Nelle motivazioni riguardanti la sua assoluzione c’è la trascrizione dell’interrogatorio compiuto dalla Della Notte l’8 luglio 2025 quando disse al Tribunale di Roma come nella relazione inviata al Consiglio nel 2018 “abbia evidenziato ben cinque volte che la data del deposito del frazionamento era il 2005…”. Con un particolare cronologico niente male: l’imputata aveva ricordato, interrogata dal Pm d’udienza, al tribunale di essere dirigente del comune di Gaeta “solo dal maggio 2018” e che all’epoca (2011) della ripresentazione del frazionamento e in occasione dell’ordinanza dell’architetto Avitabile di sospensione del cantiere dell’ex Avir per lottizzazione abusiva “non rivestivo alcun incarico presso il comune di Gaeta”. E a vestire i panni di legali difensori dell’architetto Della Notte sono stati nel corso del dibattimento due colleghe di lavoro e d’ufficio.
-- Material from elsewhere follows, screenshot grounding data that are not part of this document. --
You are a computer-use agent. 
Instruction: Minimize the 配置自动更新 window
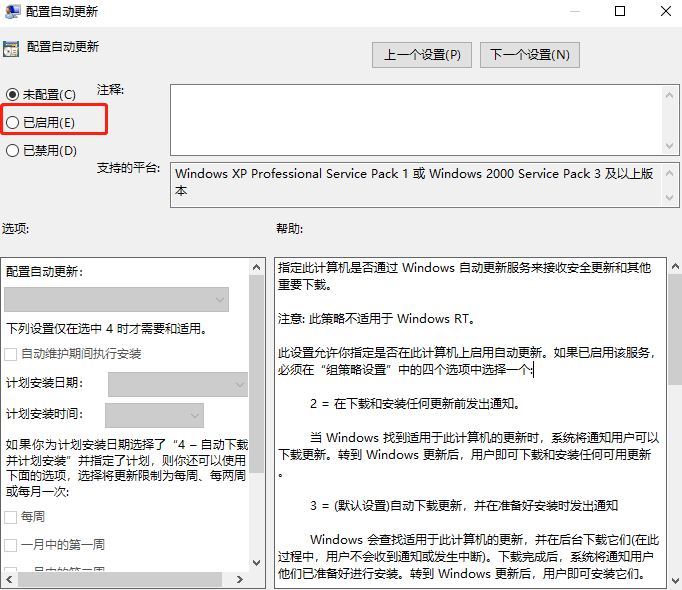(x=575, y=11)
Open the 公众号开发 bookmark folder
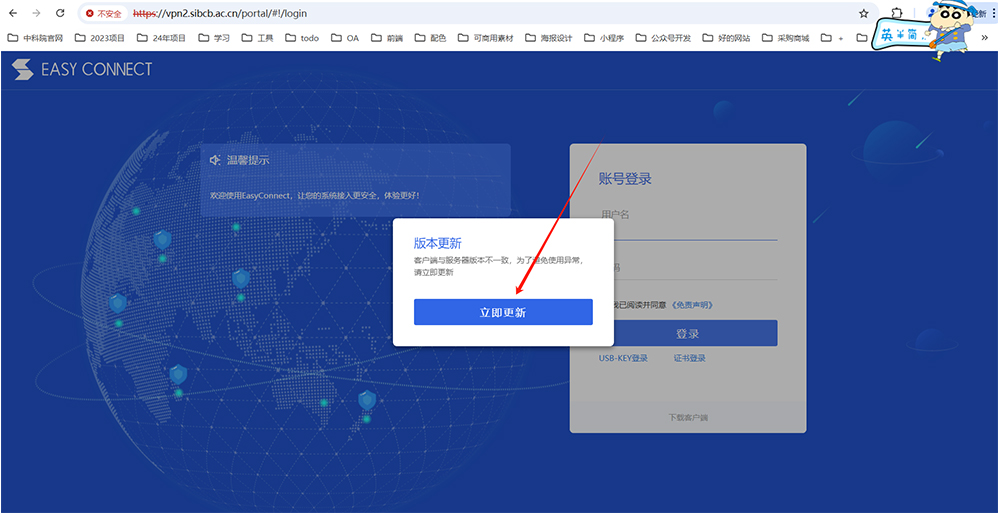This screenshot has width=1000, height=513. (x=663, y=38)
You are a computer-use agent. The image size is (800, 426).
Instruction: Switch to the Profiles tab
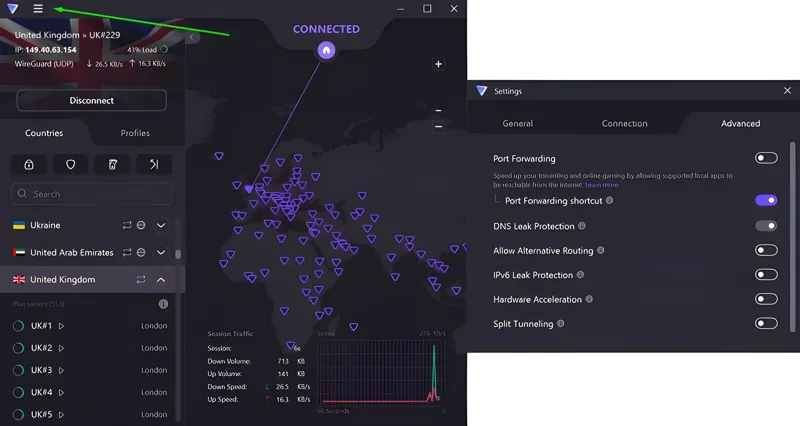click(135, 133)
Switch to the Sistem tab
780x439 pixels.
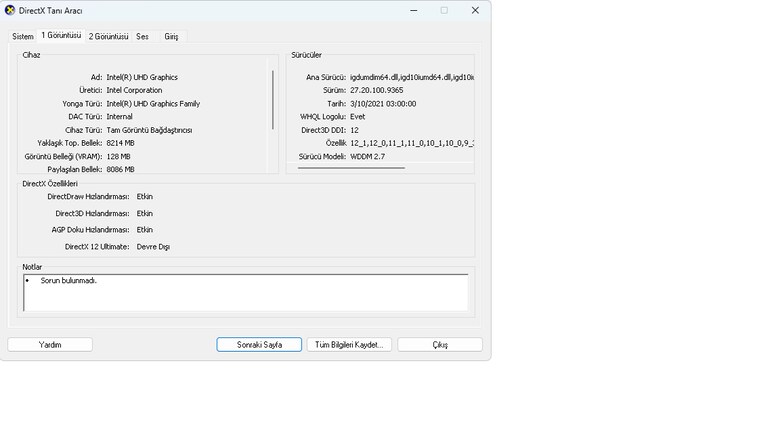(22, 36)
Luisa Olivieri e Lilia Maria Pelliccia ma anche il legale del comune di Gaeta nei giudizi davanti il Tar prima ed il Consiglio di Stato poi Giovanni Malinconico ed il suo predecessore nel settore “Riqualificazione urbana” Massimo Monacelli hanno ricordato come ad emettere l’ordinanza di fermo dei lavori per lottizzazione abusiva nel 2012 per l’ex Avir non sia stata l’architetto Della Notte bensì la dirigente in carica nel 2012, appunto Antonella Avitabile. E poi tracce di deposito relativo al frazionamento dell’area sono “datate 2005”. Il giudice Mara Ferrara davanti a queste ricostruzioni storiche ha assolto Stefania Della Notte: “Insediata al comune di Gaeta solo nel maggio 2018 aveva operato su documentazione preesistente. Gli elementi scaturiti risultano coerenti con la tesi difensiva dell’insussistenza della falsità ideologica contestata poiché la stessa fonte tecnica comunale che aveva redatto la relazione originaria attestava che il dato del 2005 erano presente e ripreso nella relazione successiva”.

Se questa vicenda può essere degna del miglior noir gaetano, il legale di parte civile di Rosario Dolce e Raffaele Di Tella, l’avvocato Scipione, ha rilanciato il guanto di sfida: “Ci vediamo davanti la Corte d’Appello”.